EXERCISE OBJECTIVE:
The entries are given below. Output each one unchanged.

SUPPLIED MATERIAL:

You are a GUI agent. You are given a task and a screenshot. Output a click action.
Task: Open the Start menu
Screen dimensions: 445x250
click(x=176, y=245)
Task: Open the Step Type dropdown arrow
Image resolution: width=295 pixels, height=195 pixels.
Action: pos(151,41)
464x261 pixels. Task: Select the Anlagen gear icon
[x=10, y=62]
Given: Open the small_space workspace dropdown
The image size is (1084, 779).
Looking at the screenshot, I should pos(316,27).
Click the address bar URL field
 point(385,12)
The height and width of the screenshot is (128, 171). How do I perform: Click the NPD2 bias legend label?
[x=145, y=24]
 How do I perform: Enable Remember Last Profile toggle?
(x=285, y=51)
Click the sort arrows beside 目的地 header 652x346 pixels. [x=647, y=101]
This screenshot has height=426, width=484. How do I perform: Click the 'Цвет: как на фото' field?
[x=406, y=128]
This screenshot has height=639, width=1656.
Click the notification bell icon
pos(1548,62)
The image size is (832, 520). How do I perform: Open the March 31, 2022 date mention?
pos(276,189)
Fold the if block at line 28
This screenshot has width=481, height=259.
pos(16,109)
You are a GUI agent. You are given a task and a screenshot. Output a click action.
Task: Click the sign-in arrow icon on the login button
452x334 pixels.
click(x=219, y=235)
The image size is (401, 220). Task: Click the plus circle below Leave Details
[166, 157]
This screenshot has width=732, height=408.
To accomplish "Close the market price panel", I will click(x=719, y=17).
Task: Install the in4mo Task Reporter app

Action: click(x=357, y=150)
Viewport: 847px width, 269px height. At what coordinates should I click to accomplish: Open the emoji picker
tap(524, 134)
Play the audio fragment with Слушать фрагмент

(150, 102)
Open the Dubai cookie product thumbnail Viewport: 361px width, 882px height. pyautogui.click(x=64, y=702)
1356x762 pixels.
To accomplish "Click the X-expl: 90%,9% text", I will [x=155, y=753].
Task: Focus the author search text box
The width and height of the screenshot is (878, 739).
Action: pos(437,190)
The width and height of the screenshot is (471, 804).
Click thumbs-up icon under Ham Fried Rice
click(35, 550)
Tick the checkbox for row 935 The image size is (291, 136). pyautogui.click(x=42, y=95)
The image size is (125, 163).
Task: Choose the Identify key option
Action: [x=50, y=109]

WORKED SOLUTION:
You are a GUI agent. You are given a task and a screenshot. Output a click action.
Task: Open the Start menu
Screen dimensions: 445x250
click(x=176, y=245)
Task: Open the Step Type dropdown arrow
Image resolution: width=295 pixels, height=195 pixels.
Action: pos(151,41)
464x261 pixels. Task: Select the Anlagen gear icon
[x=10, y=62]
Given: Open the small_space workspace dropdown
The image size is (1084, 779).
Looking at the screenshot, I should pos(316,27).
Click the address bar URL field
 point(385,12)
The height and width of the screenshot is (128, 171). How do I perform: Click the NPD2 bias legend label?
[x=145, y=24]
 How do I perform: Enable Remember Last Profile toggle?
(x=285, y=51)
Click the sort arrows beside 目的地 header 652x346 pixels. [x=647, y=101]
This screenshot has height=426, width=484. How do I perform: Click the 'Цвет: как на фото' field?
[x=406, y=128]
This screenshot has height=639, width=1656.
Click the notification bell icon
pos(1548,62)
The image size is (832, 520). How do I perform: Open the March 31, 2022 date mention?
pos(276,189)
Fold the if block at line 28
This screenshot has width=481, height=259.
pos(16,109)
You are a GUI agent. You are given a task and a screenshot. Output a click action.
Task: Click the sign-in arrow icon on the login button
452x334 pixels.
click(x=219, y=235)
The image size is (401, 220). Task: Click the plus circle below Leave Details
[166, 157]
This screenshot has width=732, height=408.
To accomplish "Close the market price panel", I will click(x=719, y=17).
Task: Install the in4mo Task Reporter app

Action: click(x=357, y=150)
Viewport: 847px width, 269px height. At what coordinates should I click to accomplish: Open the emoji picker
tap(524, 134)
Play the audio fragment with Слушать фрагмент

(150, 102)
Open the Dubai cookie product thumbnail Viewport: 361px width, 882px height. pyautogui.click(x=64, y=702)
1356x762 pixels.
To accomplish "Click the X-expl: 90%,9% text", I will [x=155, y=753].
Task: Focus the author search text box
The width and height of the screenshot is (878, 739).
Action: pos(437,190)
The width and height of the screenshot is (471, 804).
Click thumbs-up icon under Ham Fried Rice
click(35, 550)
Tick the checkbox for row 935 The image size is (291, 136). pyautogui.click(x=42, y=95)
The image size is (125, 163).
Task: Choose the Identify key option
Action: [x=50, y=109]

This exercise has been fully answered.